While Sreesanth jets around the cricketing world making those theatrical appeals to the umpire, his people back home make pleas to the great umpire up above. Said Dr Joshi Dev, his neighbour who had accompanied his parents to the temple on Sunday, “We had a big puja here before the World Cup in the West Indies. India did not even reach the second round then. But our prayers have been answered now.” Not just theirs. Also the Kerala Cricket Association’s. “If a 100 youngsters come for district selection trials now, 75 want to become fast bowlers,” says P Sivakumar, Sreesanth’s former coach and mentor and a state selector. “His impact has been tremendous.”
Sivakumar doesn’t mind his ward’s aggression, though he says his shouldering Michael Vaughan during the England series was out of line.

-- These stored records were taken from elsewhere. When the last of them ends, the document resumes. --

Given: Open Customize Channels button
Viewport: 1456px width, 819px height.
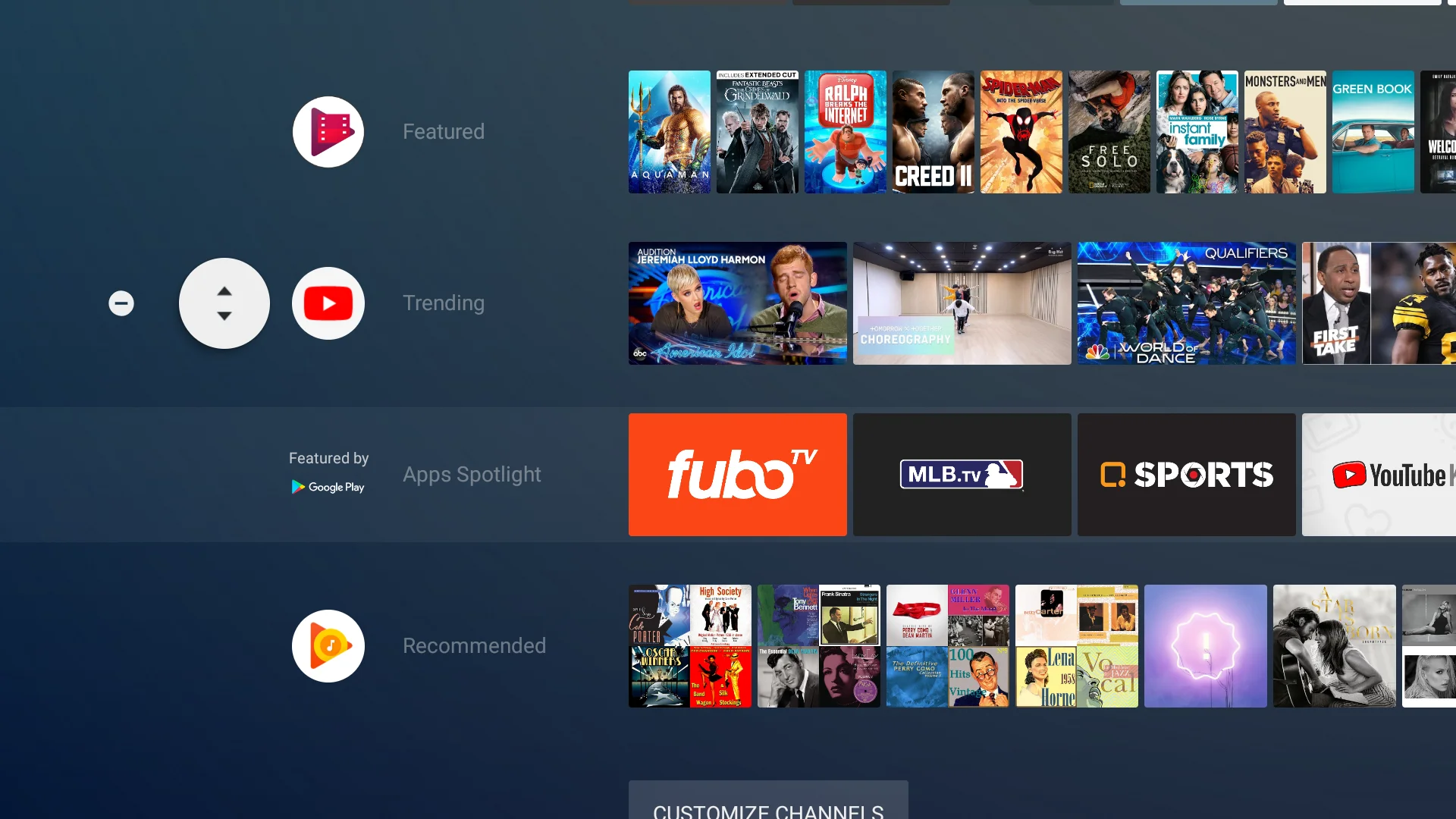Looking at the screenshot, I should (768, 810).
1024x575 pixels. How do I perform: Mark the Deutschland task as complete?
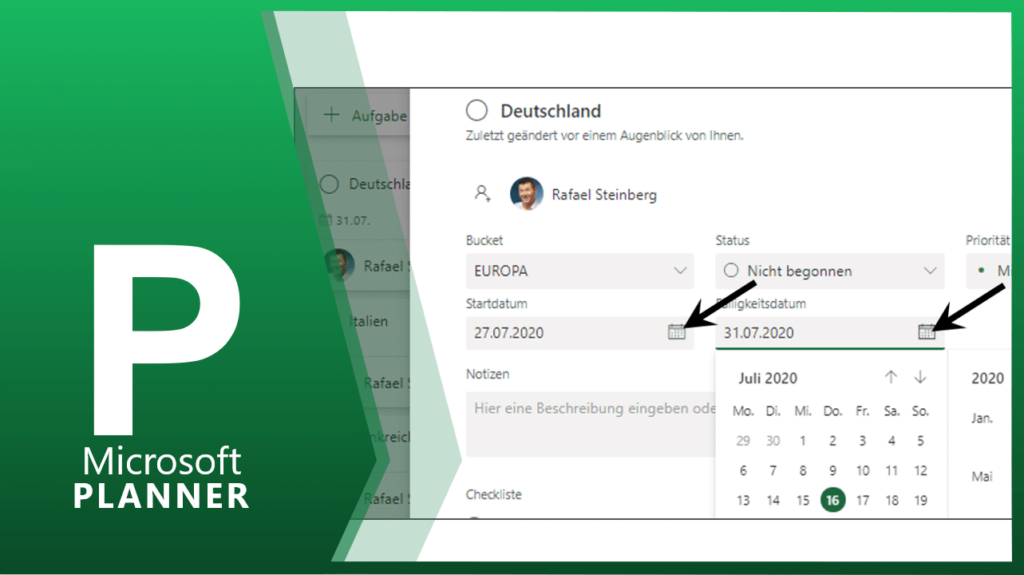477,111
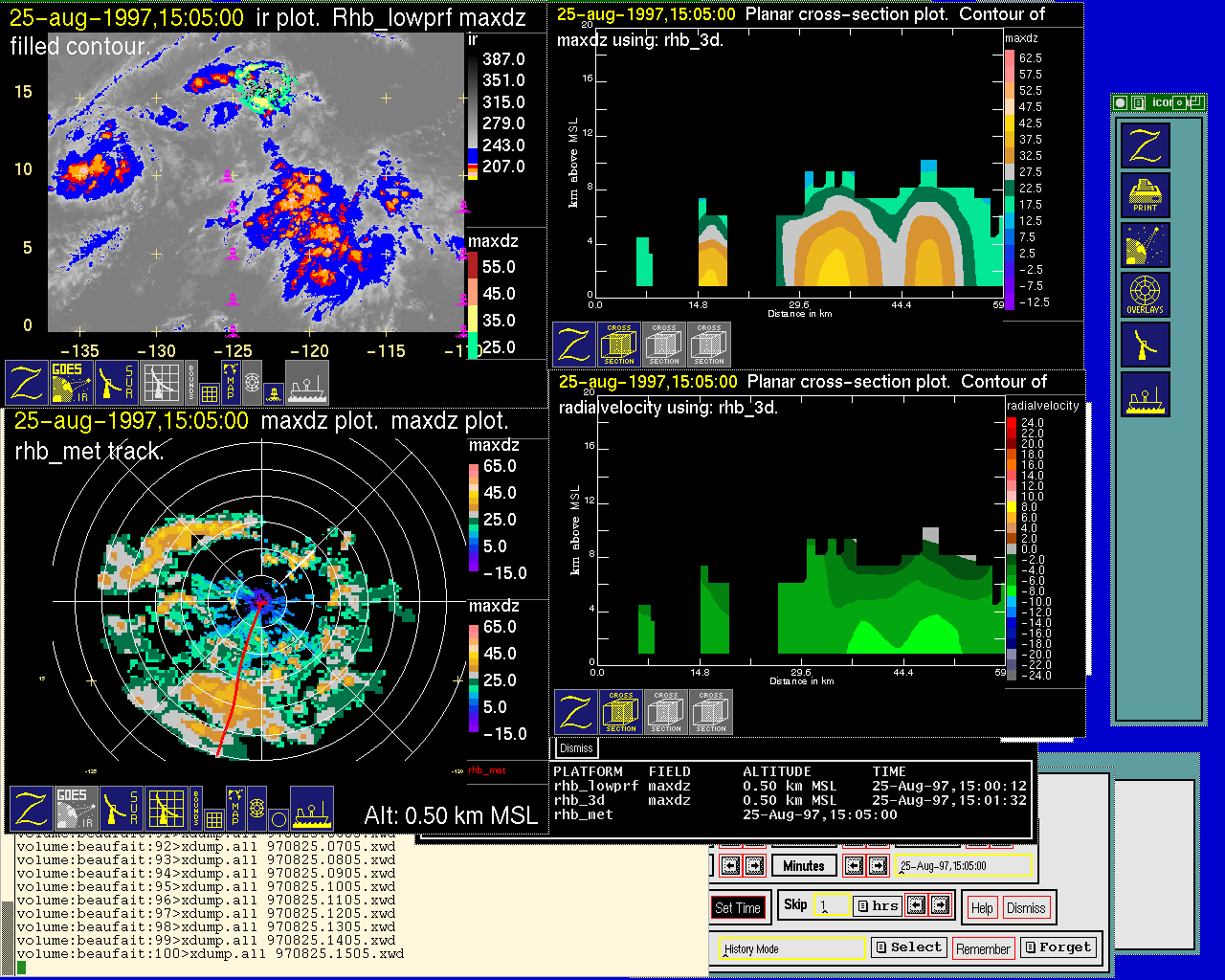Select the SUR radar icon in the maxdz plot toolbar
Image resolution: width=1225 pixels, height=980 pixels.
[x=120, y=809]
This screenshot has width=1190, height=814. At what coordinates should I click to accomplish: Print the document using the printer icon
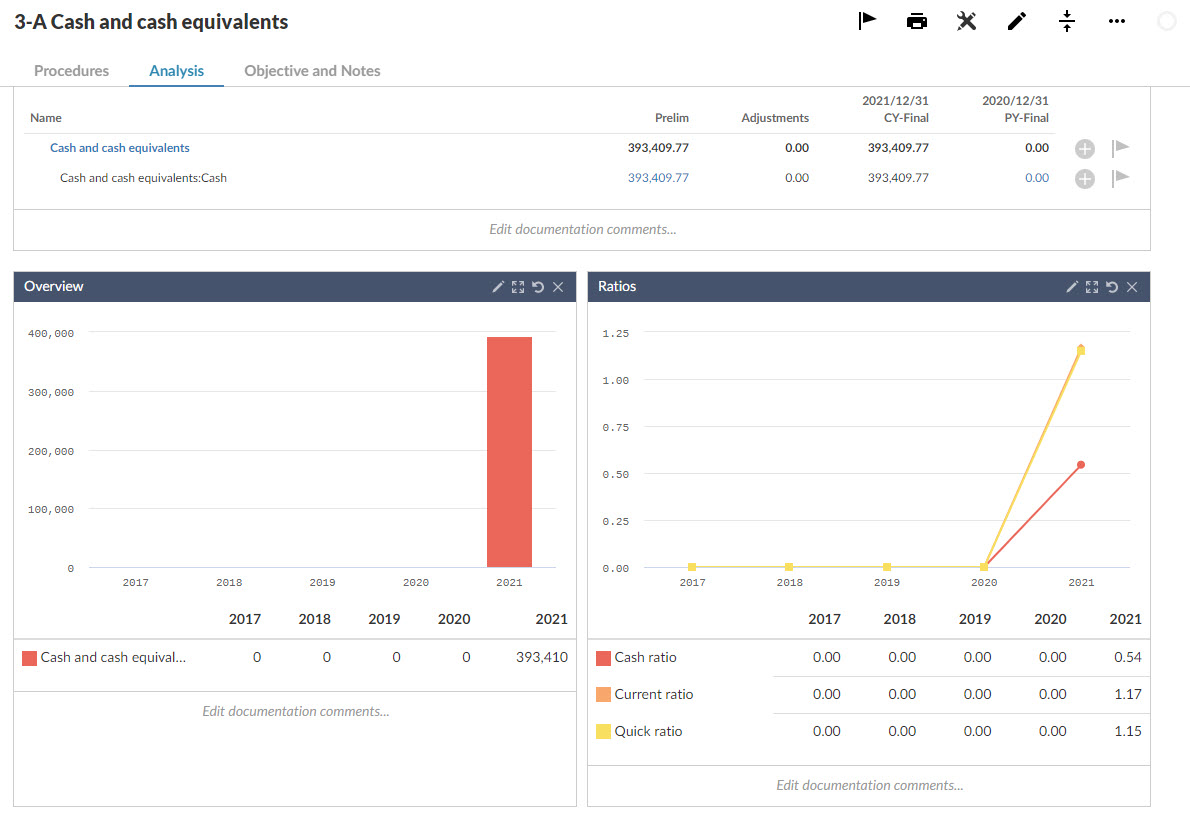pos(916,21)
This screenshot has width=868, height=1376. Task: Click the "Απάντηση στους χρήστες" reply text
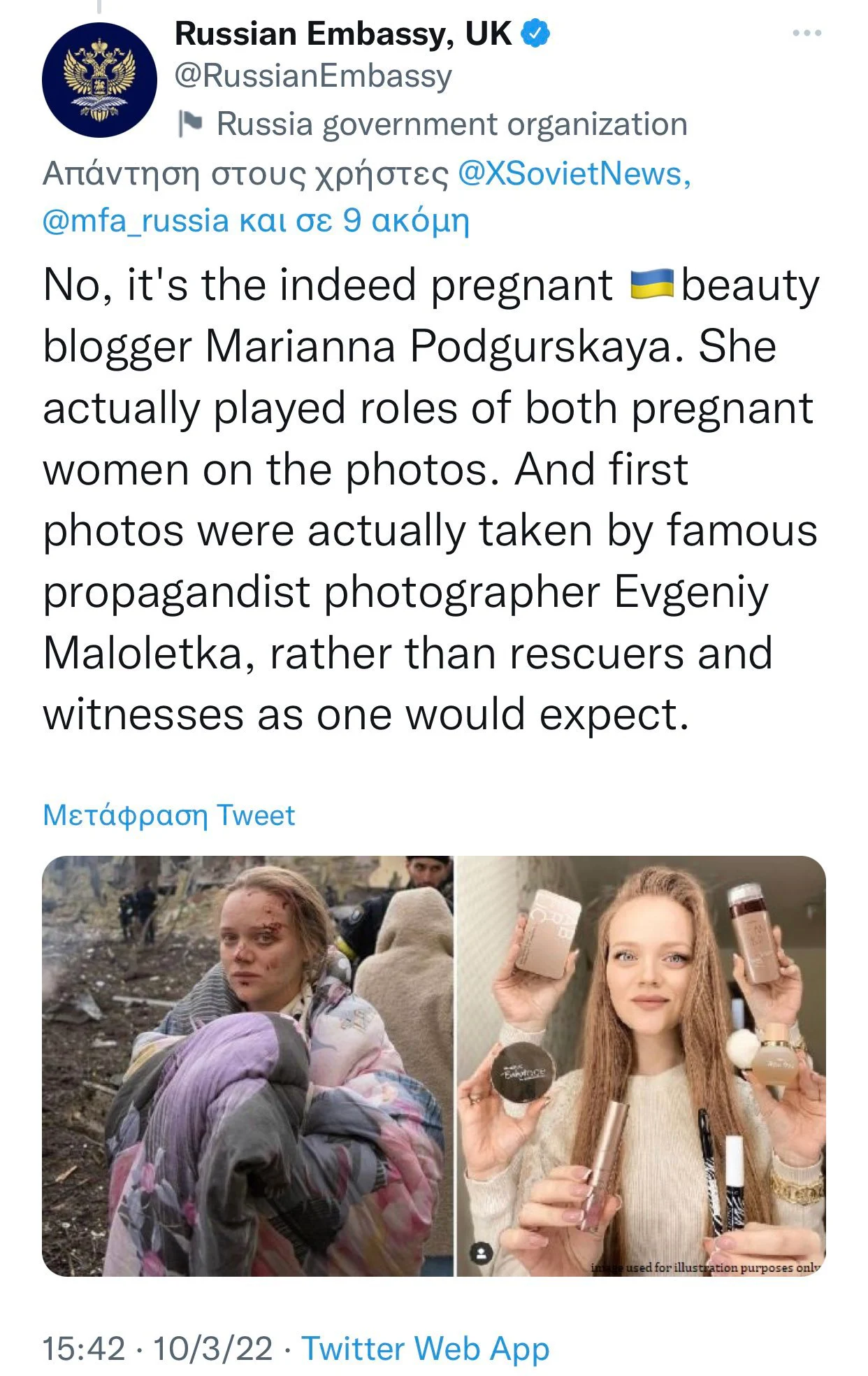(x=245, y=173)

“I called him after that and told him that deliberate body contact was not acceptable,” said Sivakumar. “But otherwise it’s good that he’s aggressive. I think it’s the first time India is seeing an aggressive fast bowler.” Life has been good to Sreesanth. In just two years since making his India debut (against Sri Lanka in Nagpur), he has earned fame, wealth and has been part of a landmark victory campaign. Now only if the Almighty who sent Misbah’s shot into his hands ensures that his deliveries don’t stray and India don’t concede too many extras.